Welcome to the Corvette Forums at the Corvette Action Center!

3rd time just as good as the first

VERY pretty car. A former coworker of mine had one just like it way back when.
Welcome back to the world of vettes, and welcome to the CAC.

-John
 
toms94 -
I'm located in Olathe, east central part of the state, not too far from Missouri border.
The vette I recently purchased has a few issues and I'm trying to address them, but not sure I'll be ready for a road trip by summer.
Thanks for the reminder.:w

I have 2 daughters that live in the KC area, I get up there quite often (this coming week as a matter of fact). Glad to have you along.
 
VERY pretty car. A former coworker of mine had one just like it way back when.
Welcome back to the world of vettes, and welcome to the CAC.

-John

Thanks John for the compliment.
I see in your bio that you deal with semi conductors. A long time ago I worked for Texas Instruments in Stafford, Texas, in what we called the 'bar prep' area, where we would laser the wafers with the chips on them, break the wafers into the individual chips, them mount them in carriers which we then sent to the QA inspection group. The wafer breaking process at that time was about the most crude part of the process - we used what looked like a dough rolling pin.
 
Thanks John for the compliment.
I see in your bio that you deal with semi conductors. A long time ago I worked for Texas Instruments in Stafford, Texas, in what we called the 'bar prep' area, where we would laser the wafers with the chips on them, break the wafers into the individual chips, them mount them in carriers which we then sent to the QA inspection group. The wafer breaking process at that time was about the most crude part of the process - we used what looked like a dough rolling pin.

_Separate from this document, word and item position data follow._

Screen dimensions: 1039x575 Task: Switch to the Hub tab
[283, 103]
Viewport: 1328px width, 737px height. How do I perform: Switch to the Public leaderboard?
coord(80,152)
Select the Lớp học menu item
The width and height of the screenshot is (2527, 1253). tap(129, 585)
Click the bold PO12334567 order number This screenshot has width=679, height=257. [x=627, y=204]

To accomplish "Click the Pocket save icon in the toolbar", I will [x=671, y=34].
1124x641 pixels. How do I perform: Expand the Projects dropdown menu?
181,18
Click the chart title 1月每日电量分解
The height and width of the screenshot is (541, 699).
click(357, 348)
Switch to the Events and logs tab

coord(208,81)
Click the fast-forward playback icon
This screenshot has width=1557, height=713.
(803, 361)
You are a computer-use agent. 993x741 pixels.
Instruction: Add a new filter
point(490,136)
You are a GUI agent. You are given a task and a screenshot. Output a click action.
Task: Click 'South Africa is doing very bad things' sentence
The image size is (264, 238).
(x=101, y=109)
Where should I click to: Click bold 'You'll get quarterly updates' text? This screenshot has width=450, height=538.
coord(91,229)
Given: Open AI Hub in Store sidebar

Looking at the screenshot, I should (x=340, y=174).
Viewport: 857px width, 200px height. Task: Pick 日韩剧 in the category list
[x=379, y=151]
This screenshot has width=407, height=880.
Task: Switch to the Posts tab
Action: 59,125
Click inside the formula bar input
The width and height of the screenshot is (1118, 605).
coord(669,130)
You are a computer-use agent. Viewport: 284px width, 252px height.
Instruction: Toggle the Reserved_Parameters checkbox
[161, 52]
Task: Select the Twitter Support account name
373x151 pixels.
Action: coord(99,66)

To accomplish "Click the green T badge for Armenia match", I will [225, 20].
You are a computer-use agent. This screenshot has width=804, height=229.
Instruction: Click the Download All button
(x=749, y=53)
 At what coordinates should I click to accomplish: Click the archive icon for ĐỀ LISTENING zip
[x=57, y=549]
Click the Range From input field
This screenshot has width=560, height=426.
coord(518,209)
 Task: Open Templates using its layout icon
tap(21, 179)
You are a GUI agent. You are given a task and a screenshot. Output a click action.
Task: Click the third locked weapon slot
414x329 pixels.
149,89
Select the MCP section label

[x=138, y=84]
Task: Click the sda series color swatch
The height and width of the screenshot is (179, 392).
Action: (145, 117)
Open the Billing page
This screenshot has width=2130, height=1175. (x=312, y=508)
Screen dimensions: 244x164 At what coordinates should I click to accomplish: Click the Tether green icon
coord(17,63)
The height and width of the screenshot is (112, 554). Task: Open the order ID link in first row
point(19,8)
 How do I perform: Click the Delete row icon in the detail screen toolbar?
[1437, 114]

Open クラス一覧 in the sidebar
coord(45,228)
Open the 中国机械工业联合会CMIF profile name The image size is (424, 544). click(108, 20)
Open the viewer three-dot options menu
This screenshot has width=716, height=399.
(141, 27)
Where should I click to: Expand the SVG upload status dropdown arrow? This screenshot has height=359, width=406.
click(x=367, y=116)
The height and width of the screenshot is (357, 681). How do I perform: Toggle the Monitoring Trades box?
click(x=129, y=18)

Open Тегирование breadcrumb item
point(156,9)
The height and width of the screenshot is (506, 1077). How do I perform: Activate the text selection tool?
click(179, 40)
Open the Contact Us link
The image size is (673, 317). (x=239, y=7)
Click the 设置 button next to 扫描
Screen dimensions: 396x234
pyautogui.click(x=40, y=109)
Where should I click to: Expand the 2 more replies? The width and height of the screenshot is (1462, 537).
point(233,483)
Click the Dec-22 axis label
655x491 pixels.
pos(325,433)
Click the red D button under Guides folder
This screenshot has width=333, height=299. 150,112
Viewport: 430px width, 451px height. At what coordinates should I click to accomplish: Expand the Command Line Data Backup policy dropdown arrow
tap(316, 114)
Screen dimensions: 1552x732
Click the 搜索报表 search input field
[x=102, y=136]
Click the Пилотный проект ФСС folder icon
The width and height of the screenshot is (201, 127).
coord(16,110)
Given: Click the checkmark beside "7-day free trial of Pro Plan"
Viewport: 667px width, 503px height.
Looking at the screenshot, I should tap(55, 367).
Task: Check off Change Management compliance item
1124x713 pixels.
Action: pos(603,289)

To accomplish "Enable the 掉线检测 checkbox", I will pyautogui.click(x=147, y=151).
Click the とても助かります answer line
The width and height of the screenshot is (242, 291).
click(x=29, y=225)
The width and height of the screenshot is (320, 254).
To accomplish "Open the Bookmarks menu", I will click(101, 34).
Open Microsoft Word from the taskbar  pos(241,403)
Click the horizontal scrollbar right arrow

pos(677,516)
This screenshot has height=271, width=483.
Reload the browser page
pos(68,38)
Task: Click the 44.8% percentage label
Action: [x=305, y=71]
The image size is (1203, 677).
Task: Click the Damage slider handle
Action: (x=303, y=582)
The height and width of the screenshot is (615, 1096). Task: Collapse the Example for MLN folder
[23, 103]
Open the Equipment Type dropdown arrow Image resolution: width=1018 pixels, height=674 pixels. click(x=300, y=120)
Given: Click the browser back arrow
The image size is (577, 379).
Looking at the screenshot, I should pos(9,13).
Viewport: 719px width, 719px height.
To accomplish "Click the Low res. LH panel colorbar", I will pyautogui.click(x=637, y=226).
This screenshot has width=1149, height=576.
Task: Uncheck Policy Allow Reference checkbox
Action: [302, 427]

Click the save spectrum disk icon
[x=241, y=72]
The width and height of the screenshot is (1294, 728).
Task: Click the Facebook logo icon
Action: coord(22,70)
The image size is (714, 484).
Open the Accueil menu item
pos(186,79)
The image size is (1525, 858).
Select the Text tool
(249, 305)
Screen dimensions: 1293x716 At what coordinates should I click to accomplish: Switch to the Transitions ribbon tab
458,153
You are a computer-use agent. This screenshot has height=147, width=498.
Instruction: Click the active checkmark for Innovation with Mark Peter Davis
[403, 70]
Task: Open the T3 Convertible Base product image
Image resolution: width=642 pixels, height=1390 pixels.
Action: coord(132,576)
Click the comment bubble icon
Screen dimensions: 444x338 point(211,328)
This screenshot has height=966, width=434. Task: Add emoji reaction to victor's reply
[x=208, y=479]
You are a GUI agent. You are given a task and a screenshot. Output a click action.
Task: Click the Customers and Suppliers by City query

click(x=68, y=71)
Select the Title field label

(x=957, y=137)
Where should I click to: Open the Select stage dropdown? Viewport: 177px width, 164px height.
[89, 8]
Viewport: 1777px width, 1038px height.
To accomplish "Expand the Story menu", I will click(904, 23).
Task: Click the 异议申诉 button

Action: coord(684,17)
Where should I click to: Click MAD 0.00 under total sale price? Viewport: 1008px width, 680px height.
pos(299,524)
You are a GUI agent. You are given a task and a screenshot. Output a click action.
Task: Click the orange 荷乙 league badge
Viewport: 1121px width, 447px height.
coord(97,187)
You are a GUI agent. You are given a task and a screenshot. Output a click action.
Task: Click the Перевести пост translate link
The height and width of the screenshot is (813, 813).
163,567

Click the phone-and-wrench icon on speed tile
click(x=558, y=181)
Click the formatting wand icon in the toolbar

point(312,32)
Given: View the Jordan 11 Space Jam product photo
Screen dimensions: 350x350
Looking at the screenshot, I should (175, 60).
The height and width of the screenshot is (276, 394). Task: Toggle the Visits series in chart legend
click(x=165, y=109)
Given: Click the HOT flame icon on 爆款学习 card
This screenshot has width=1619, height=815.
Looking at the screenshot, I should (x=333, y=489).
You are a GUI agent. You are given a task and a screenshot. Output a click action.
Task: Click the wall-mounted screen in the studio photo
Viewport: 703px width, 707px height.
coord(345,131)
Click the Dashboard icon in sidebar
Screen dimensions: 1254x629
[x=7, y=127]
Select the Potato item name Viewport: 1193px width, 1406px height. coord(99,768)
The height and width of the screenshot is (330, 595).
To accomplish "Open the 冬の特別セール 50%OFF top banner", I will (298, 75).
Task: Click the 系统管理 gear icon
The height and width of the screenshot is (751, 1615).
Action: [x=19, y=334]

I guess I better change my bio, as I was laid off from one of the major high tech companies late last year. We used to "saw" the wafers, remove the die that were to be assembled, and put the rest into die packs for future builds - or put the entire wafer (after saw) on film frames.

We had fuses that were fabricated on each chip which enabled us to have wafer and die ID's. We'd have probe/sort data, as well as the data from each test during the final test process (T1, T2, QA). If a device was returned from the field, we had data for the entire history of that device in our databases. It helped when trying to find out why the part failed in the field.
 
Very nice-looking C4! Welcome to the CAC and maybe we'll see you in Colorado Springs in June...
 
Barbie - thanks for the welcome and compliment.
My experience so far at CAC, although I have not been a member very long, is that the folks here really are friendly and do in fact make you feel at 'home'.
Seems like the various forums all have IMO a 'personality' of their own, but CAC is the one that clicked with me and really stood out.